Setahun yang lalu Ayah dan Ibunya memutuskan untuk bercerai, mereka mengaku tidak ada masalah di antara keduanya. Tidak ada orang ketiga ataupun kekerasan dalam rumah tangga mereka. Hanya saja keadaan rumah tangga mereka bertahan selama ini hanya karena Awan, putra yang mereka sayangi. Awan sudah dewasa kini, dan mereka memilih untuk menjalani kehidupan mereka secara terpisah tanpa ikatan pernikahan lagi. Namun, tanggung jawab sebagai orangtua akan tetap mereka prioritaskan.

Pada awalnya, Awan merasa kedua orangtuanya mengkhianati kepercayaan tentang potret keluarga bahagia dan memutuskan untuk keluar rumah sebagai bentuk rasa kecewa terhadap keputusan mereka. Awan berpergian keberbagai daerah untuk meredam marah dan kecewa di dalam hati sambil bekerja.
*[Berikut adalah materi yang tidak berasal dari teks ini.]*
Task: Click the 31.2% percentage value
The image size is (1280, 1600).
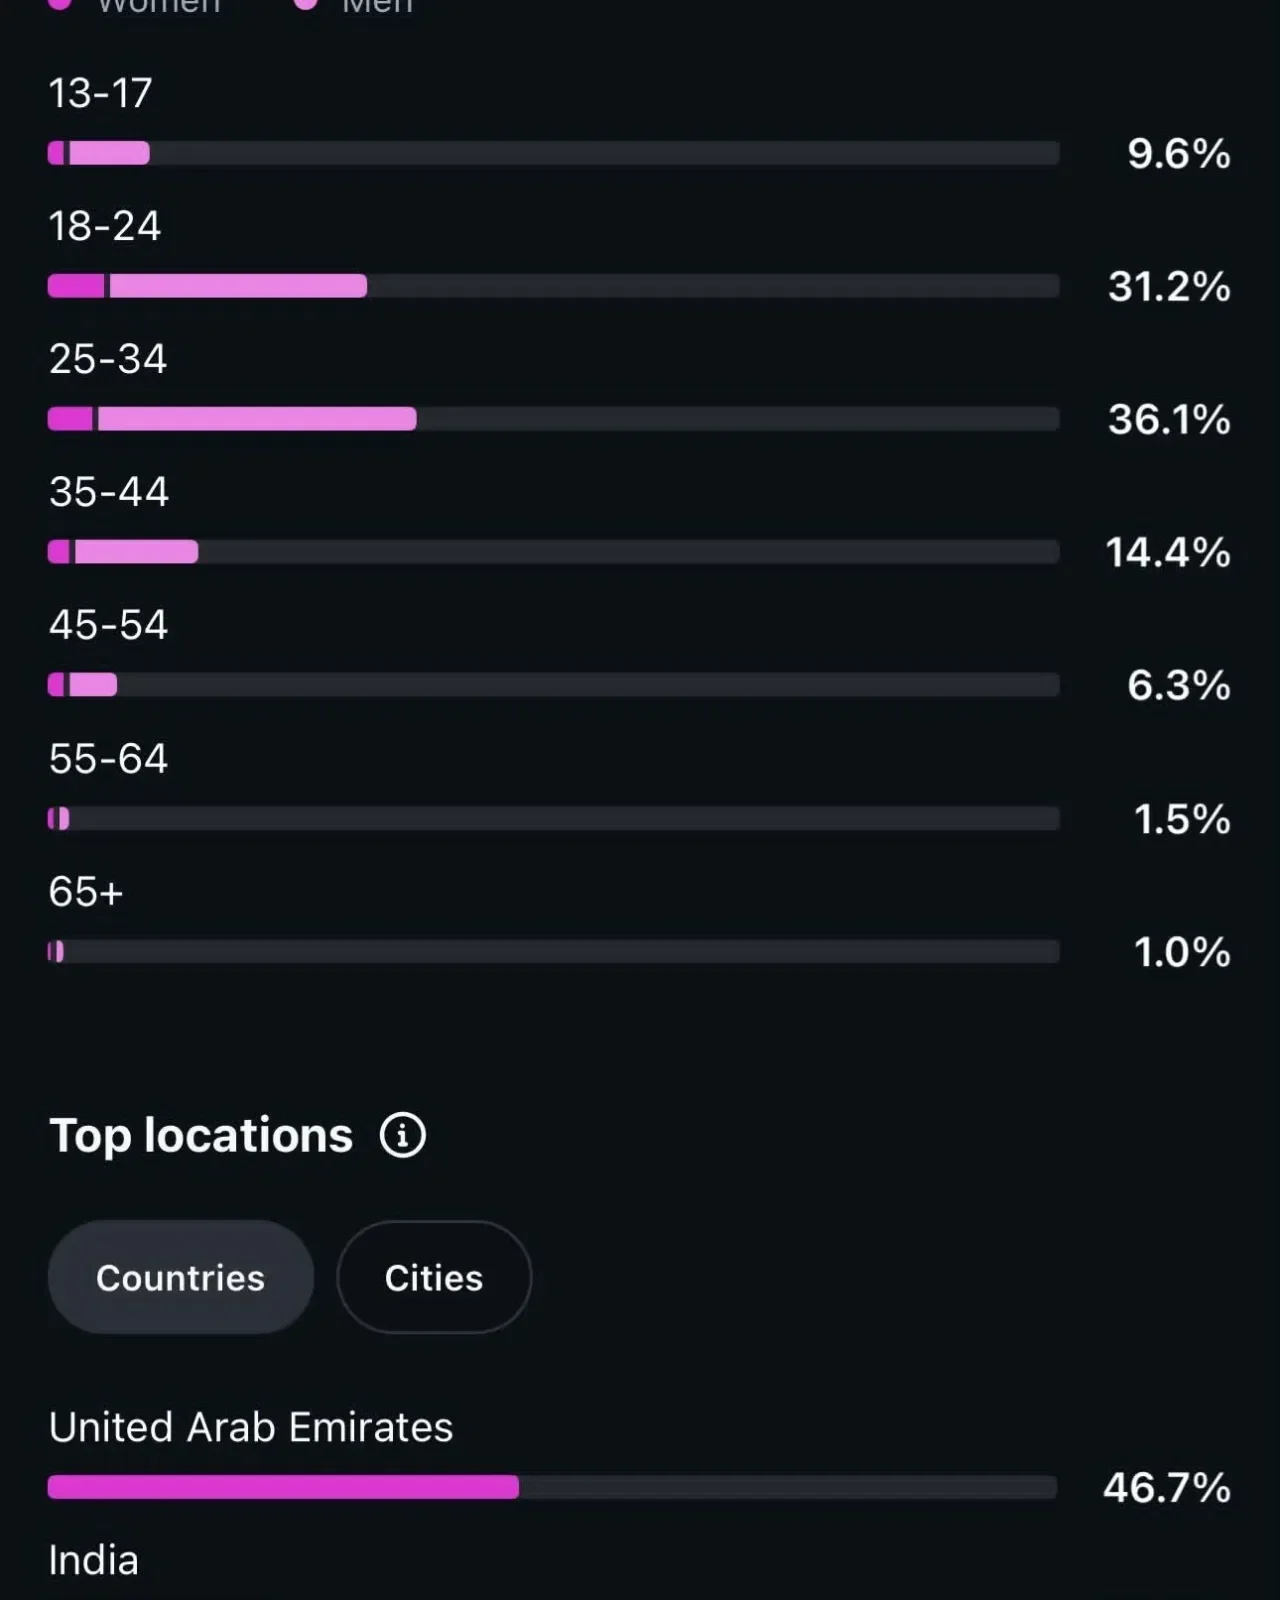Action: click(1169, 286)

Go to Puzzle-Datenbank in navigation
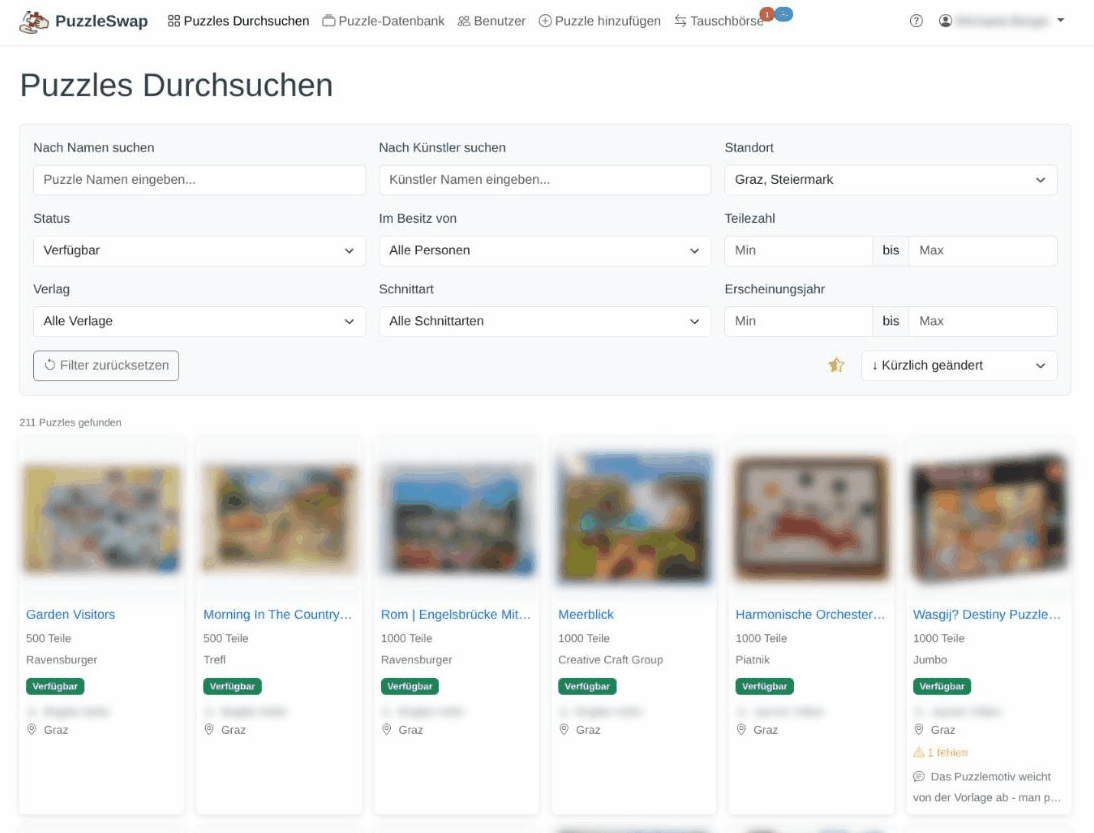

Kemudian Amandanu menemukan keberadaan Awan saat itu, tentu bukan hal yang sulit baginya. Sejak saat itu tugas utama Amandanu adalah menemani Awan kemana pun dia berpergian. Tentu saja keputusan kedua orangtuanya untuk berpisah tetap berjalan.

Akhirnya Awan sadar, keputusan yang mereka ambil adalah untuk kebaikan mereka bertiga agar dapat hidup lebih bahagia di kemudian hari. Bahkan hingga saat ini Ayahnya tetap mengurus bisnis keluarga sang Ibu.

Keterlibatannya pada masalah yang menimpa Iva ini membuatnya ikut penasaran dan diam-diam menyelidiki lebih dalam dan jauh. Walau semua merupakan potongan puzzle yang membingungkan, Awan tetap saja memiliki satu kekhawatiran, oh tidak mungkin lebih dari satu yang membuatnya kini mengkerutkan dahinya. Kepalanya tiba-tiba berdenyut, dia memegangi kepalanya dengan sebelah tangan dan melepaskan napas yang berat.

Bagi Awan benar dia telah jatuh cinta jauh sebelum dia dan Iva datang ke Surabaya. Dia jatuh cinta pada pandangan pertama pada gadis yang enam tahun lebih tua darinya itu. Ada sesuatu yang membuatnya terarik pada awalnya yang tidak bisa dia jabarkan dengan baik pada logika saat itu. Tiap kejadian dan masalah yang menimpa gadis itu membuatnya merasa harus melindungi gadis itu dengan segala resiko yang akan dia terima. Sebuah perasaan yang tidak pernah dia rasakan sebelumnya kepada siapa pun, baik gadis lain yang pernah mengisi hatinya atau bahkan kepada kedua orangtuanya tidak, perasaan ini baru pertama kali dia rasakan dan makin kuat setelah dia bertemu kembali dengan gadis itu di Surabaya ini.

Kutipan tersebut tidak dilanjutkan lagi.